From the following material, work out how many lines include the string "Shirt"; respond with the number only.

- _Material for this exercise_
_ _ _ _
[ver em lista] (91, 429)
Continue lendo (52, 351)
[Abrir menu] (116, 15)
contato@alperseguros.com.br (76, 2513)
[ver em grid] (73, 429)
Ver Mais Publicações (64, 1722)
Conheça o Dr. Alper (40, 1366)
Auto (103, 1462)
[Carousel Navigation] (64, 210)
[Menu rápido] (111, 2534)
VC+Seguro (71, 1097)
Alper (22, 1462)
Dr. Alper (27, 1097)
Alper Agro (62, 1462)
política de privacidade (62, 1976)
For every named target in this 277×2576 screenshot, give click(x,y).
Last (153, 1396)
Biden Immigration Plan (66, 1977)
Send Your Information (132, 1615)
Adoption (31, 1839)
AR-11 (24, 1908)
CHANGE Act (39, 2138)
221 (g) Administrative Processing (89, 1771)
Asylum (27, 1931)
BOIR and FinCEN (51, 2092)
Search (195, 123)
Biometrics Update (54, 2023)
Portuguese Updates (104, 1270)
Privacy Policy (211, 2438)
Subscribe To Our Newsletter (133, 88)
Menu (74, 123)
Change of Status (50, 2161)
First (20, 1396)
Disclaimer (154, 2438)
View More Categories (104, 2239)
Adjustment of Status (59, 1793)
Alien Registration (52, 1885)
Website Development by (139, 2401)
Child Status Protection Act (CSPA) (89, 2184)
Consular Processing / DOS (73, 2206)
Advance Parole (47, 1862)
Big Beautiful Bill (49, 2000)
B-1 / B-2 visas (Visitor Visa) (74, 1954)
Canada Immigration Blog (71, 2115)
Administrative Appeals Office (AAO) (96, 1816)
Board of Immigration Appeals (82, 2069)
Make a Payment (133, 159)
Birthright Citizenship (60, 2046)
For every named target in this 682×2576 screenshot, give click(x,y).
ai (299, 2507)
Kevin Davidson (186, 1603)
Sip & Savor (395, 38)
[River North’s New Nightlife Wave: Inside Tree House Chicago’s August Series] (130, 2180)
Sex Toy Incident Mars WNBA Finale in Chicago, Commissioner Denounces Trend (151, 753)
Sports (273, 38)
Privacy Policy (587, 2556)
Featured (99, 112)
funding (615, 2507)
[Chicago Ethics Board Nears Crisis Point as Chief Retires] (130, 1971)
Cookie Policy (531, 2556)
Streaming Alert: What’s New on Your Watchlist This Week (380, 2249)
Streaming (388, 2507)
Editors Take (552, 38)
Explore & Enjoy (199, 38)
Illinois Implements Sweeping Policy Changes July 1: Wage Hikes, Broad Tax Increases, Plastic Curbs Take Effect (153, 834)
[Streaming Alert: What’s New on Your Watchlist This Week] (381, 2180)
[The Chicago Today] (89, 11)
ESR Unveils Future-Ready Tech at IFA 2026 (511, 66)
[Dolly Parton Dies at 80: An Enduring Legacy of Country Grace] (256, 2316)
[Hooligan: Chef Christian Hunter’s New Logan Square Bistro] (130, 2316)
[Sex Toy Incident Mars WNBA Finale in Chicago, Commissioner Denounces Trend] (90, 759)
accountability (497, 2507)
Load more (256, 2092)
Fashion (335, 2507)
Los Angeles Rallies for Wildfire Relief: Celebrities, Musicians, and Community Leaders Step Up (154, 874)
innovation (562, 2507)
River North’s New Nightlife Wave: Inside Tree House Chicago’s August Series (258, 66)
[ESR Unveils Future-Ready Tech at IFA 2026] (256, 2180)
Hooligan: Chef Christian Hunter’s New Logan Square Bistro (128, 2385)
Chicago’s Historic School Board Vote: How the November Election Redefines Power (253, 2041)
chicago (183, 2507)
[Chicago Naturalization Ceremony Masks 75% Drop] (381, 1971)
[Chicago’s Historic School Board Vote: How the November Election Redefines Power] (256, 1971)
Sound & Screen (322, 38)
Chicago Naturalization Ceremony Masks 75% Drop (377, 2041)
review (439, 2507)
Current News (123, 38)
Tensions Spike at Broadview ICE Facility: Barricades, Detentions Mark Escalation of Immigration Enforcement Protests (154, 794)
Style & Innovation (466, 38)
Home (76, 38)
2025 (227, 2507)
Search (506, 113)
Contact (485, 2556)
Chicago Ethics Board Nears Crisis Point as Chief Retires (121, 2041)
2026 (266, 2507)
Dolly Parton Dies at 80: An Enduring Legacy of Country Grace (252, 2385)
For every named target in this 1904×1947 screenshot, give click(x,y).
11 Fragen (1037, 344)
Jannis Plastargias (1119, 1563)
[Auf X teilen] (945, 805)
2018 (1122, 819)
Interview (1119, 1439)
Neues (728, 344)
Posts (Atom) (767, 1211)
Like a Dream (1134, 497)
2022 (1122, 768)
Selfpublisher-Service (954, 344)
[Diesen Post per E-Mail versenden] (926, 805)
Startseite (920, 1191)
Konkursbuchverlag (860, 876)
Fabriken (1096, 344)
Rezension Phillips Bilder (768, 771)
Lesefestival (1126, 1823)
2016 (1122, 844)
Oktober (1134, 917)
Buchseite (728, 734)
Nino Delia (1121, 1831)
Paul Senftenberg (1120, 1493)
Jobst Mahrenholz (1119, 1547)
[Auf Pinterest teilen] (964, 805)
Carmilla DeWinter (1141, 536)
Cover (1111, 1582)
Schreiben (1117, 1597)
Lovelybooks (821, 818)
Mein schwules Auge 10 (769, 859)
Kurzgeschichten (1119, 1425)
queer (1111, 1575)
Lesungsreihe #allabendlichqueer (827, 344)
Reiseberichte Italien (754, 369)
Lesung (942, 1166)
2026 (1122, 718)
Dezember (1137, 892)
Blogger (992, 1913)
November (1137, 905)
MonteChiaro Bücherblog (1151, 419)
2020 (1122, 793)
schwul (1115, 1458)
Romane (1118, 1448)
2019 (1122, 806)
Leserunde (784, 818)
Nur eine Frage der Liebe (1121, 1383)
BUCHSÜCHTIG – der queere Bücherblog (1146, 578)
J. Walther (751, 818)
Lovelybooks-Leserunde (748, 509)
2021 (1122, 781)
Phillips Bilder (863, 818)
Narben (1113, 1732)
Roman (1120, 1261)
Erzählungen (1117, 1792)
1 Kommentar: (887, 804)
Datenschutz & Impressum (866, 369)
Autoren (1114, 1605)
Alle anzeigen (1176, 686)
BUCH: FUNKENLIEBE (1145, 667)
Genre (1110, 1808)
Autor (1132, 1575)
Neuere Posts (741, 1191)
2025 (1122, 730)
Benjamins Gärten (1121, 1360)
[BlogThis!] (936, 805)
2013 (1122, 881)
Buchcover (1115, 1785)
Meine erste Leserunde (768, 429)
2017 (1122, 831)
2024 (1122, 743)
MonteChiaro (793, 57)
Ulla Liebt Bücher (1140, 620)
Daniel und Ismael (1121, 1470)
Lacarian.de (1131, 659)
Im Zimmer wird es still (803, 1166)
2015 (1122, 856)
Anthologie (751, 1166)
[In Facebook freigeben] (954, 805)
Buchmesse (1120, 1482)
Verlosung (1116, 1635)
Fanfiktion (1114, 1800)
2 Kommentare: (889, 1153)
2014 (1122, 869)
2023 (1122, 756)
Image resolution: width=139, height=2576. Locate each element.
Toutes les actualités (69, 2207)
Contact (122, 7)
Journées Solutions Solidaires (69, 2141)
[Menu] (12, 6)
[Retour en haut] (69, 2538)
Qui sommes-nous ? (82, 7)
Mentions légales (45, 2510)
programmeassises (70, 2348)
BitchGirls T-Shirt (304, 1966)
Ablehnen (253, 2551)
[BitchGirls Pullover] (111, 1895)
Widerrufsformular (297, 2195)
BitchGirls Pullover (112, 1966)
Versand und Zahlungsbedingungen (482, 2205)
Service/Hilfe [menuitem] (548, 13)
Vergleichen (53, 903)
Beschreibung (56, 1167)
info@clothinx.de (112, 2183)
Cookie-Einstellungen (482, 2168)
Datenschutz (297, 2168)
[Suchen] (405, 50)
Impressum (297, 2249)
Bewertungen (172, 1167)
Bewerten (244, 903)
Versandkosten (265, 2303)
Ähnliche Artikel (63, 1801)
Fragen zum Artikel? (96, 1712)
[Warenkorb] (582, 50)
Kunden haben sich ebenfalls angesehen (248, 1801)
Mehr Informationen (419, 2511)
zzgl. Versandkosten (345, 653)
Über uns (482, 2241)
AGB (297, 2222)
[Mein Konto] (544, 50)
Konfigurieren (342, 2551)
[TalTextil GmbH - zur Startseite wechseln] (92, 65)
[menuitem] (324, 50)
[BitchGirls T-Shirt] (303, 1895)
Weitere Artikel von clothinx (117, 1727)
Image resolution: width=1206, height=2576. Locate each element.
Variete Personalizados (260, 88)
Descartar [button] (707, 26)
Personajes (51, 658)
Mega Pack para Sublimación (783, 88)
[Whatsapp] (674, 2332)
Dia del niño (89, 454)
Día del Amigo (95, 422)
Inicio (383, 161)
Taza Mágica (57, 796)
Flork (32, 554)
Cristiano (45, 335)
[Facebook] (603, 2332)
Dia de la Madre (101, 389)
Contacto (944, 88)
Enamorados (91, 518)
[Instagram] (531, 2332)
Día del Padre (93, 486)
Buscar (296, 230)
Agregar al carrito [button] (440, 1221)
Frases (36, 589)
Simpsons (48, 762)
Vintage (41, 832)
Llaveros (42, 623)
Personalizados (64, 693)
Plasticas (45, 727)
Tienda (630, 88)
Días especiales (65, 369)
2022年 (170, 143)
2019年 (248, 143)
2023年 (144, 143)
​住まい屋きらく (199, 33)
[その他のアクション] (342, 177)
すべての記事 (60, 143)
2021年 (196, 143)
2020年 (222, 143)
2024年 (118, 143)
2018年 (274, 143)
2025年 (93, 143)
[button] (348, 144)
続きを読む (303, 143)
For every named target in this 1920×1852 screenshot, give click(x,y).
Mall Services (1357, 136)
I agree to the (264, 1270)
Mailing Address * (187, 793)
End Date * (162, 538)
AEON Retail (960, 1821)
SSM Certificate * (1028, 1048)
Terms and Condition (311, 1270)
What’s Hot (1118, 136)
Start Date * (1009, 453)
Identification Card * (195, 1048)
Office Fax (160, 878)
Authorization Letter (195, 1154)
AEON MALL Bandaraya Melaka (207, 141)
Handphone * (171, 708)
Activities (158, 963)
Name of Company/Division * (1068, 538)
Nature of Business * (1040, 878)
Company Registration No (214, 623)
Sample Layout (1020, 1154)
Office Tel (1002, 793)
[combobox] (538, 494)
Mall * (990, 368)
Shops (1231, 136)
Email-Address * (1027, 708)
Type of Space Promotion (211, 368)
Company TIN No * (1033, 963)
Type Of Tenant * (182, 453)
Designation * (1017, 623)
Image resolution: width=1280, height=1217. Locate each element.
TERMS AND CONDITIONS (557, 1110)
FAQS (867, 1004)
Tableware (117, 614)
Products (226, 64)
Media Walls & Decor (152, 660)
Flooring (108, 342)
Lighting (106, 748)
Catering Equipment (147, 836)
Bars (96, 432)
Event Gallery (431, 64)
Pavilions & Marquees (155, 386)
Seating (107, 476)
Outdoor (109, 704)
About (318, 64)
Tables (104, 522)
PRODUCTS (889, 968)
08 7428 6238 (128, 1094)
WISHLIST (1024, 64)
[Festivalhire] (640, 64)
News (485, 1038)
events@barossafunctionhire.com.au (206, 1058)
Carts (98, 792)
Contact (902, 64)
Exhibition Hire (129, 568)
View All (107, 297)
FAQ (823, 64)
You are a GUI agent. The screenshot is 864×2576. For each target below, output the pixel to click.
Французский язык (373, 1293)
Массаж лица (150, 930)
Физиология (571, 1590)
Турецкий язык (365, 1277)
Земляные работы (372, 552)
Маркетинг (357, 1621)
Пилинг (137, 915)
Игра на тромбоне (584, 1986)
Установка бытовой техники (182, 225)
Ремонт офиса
_ _ _ _
- _Result_
2